Светлый фон

Мировоззренческие и эстетические расхождения «стариков» и «молодых» проявились по всему спектру эстетического восприятия, и едва ли не самым сильным «раздражителем» стал кинематограф. Даже такой убежденный «антисинемист», как В. Ходасевич, признал, что «ни левая литература, ни левая музыка, ни левая живопись не вызывают в массах ни такого восторга, ни, главное, такого интереса, как вызывает кинематограф. <…> В сравнении с кинематографическими дворцами, концерты левой музыки и выставки левой живописи – пустыня»[484].

Целый комплекс внешних и внутренних факторов превратил экран в самый востребованный художественный продукт в эмигрантском обиходе, причем его широкая популярность определялась психофизическими сдвигами в сознании русских беженцев, сформированными революционной эпохой: «Каждый из нас, русских, как губка, насыщен впечатлениями. Каждый из нас мог бы рассказать целые томы воспоминаний, но где, на чем остановиться, если впечатления с кинематографической быстротой сменяют одно другое…»[485]. <…> С тем, что экран «сделался необходимостью для современного индивидуального человека», в конце концов смирились самые убежденные его недоброжелатели: «Способность “читать” впечатления жизни на научном языке становится врожденной, инстинктивной, бессознательной <…>. Постъевропеец не замечает научного фокуса <…> в движении фигур на экране кинематографа. Ритмы и скорости этого движения для нас знакомы. Они входят в наше представление о закономерности жизни»[486].

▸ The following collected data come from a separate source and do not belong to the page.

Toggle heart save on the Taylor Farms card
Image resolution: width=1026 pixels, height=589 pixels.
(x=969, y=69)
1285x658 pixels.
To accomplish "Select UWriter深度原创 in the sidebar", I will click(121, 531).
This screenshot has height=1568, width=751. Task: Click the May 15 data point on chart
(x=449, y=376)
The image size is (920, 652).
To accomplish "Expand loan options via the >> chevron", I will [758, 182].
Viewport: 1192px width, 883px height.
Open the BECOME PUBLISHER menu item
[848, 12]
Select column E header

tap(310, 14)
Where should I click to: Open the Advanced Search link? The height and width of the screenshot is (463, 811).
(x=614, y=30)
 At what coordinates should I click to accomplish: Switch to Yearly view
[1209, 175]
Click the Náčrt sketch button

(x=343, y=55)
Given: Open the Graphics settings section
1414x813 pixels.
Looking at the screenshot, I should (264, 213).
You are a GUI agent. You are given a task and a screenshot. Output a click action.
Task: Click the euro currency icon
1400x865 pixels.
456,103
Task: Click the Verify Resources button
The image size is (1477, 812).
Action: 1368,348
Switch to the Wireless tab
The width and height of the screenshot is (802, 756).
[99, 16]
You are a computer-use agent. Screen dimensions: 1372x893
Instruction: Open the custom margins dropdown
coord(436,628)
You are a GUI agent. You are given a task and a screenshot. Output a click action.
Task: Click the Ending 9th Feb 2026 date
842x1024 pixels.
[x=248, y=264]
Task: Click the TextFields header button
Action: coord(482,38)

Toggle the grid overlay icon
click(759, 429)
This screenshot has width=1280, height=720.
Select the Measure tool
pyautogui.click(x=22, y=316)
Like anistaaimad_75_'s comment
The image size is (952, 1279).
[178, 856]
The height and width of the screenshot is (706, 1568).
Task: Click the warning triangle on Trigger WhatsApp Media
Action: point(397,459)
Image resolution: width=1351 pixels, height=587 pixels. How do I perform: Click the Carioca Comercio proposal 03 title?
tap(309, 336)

К концу 1920‐х годов признание важного места экрана в культурно-бытовом строе Зарубежья, весьма бедном собственными зрелищными ресурсами, стало уже общим местом: «Кинематограф вошел в семью, сделался необходимостью не только как легкое, доступное развлечение, но, поднявшись на высоту художественного театрального зрелища, и в качестве эстетического, эмоционального отдыха. В этом своем значении он является особенно ценным для нас, русских, живущих в тяжелых условиях эмиграции. Войдя в наш быт, он требует к себе и особого внимания»[487].

Не останавливаясь здесь на весьма специфическом отношении эмигрантов к советской кинематографии и ее новаторским опытам, отметим, что предвзятость в отношении к ним соперничала лишь с предвзятостью в отношении к фильмам западных авангардистов. Впрочем, успех этих лент был весьма ограниченным и в «родной» аудитории, но зарубежным русским они и вовсе казались вызывающими и бессмысленными отклонениями от привычных тем и форм экранного зрелища.

Первые опыты французского киноавангарда, синтезировавшие и развивавшие эстетику кубизма и дадаизма, были встречены русскими критиками адекватно и с пониманием.